L9 Cardiovascular Responses to Stress Flashcards
What is the equation for cardiac output?
Cardiac output = Stroke Volume * Heart rate
What is the equation for mean systemic arterial pressure?
Mean Arterial Systemic Pressure = Total Peripheral Resistance * cardiac Output
What is the Frank-Starling Law?
Cardiac performance increases with sarcomere length until a point in which increasing sarcomere length leads to reduced cardiac performance. In order to increase sarcomere length you can increase the preload.
How is preload increased?
- Exercise means there is greater use fo the skeletal muscle pump and so greater venous return.
- Reduced venous compliance.
- Increased pulmonary and aortic pressure.
- Reduced heart rate.
- Activation of RAAS.
- Increasing central venous pressure for example by increasing fluid uptake.
- Increased ventricular compliance.
- Increased ventilation. the respiratory pump reduces the thoracic pressure making it easier for blood to enter the right side of the heart.
What is the Bowditch effect?
Increasing the heart rate will increase cardiac performance until a certain point at which further increase of heart rate decreases performance. This is independent of Frank-Starlings law as it does not effect sarcomere length. This is an intrinsic function.
What is the Bainbridge reflex?
Baroreceptors in the atria can detect stretch stimulating the sympathetic nervous system to increase heart rate. Greater venous return increases end diastolic volume and heart rate. This is involved in sinus arrythmia.
What is the effect of sympathetic action on the heart?
- Positive chronotropy
- Positive Ionotrophy
- Postive dromotrophy
- Positive lusitrophy
- Activation of RAAS
- Suprarenal stimulation leading to the release of catecholamines.
What is the relationship between iontrophy and cardiac performance?
As ionotrophy increases due to the sympathetic nervous system, or Dobutamine which mimics the SNS, the cardiac performance increases. This pattern is seen during exercise. This however occurs up to a point where further ion trophy leads to decreased cardiac performance.
What is the effect of RAAS on the heart?
RAAS acts to increase blood pressure at times of hypotension.
Angiotensin II causes vasoconstriction and increased water and sodium ion retention.
Aldosterone leads to sodium and therefore water retention.
Vasopressin (ADH) causes water retention.
The effect of RAAS causes an increase in central venous pressure. This means that preload increases and so cardiac performance.

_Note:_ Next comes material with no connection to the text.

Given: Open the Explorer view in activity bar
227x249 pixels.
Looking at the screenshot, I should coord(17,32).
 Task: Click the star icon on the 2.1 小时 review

What is the effect of epinephrine on the heart?
Epinephrine is a powerful vasoconstrictor, increasing mean systemic arterial pressure. It also acts to increase heart rate and stroke volume through renin secretion. This acts to increase cardiac output.
What is the effect of parasympathetic actions on the heart?
- Negative chronotropy
- Negative ionotropy in the atria, it does not seem to have much effect on the ventricles
- Negative dromotropy
- No effect on RAAS
- No effect on luistropy
How is a change in arterial pressure sensed in the body?

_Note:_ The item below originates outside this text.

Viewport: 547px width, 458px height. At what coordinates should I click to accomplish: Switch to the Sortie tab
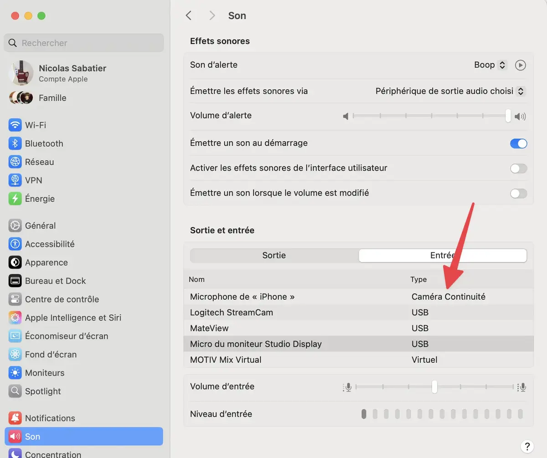click(274, 255)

Baroreceptors are pressure receptors. There are some in the aortic arch and carotid bodies. The juxtaglomerular arch in the kidney can also adjust the flow to itself and the rest of the body. There are higher functions as well that can act to override this, such as fear.
How do baroreceptors affect the autonomic nervous system?
An increase in mean arterial systemic pressure causes the baroreceptors to fire more. This causes decreased. and increased parasympathetic tone.
Decreased mean arterial systemic pressure causes decreased firing of baroreceptors. This causes increased sympathetic tone and decreased parasympathetic tone.
What is the initial response in significant blood loss?
If you lose blood, there is decreased central venous pressure. This leads to less preload and a lower stroke volume initially. There is less cardiac output and so less blood pressure. This causes baroreceptors to activate sympathetic system and reduce the effect of parasympathetic system.
What is the effect of giving too much blood?
The cardiac output will fall. The blood pressure will therefore fall. The pressure will get transmitted to the lungs and so increased alveolar pressure. This will cause fluid to leak out of the capillaries and into the pulmonary space - pulmonary oedema. This will also cause a lower blood pressure due to the decreased stroke volume and so cardiac output.
In order to treat this, you would then give a diuretic such as Furosemide to lower central venous pressure and bring preload back to normal.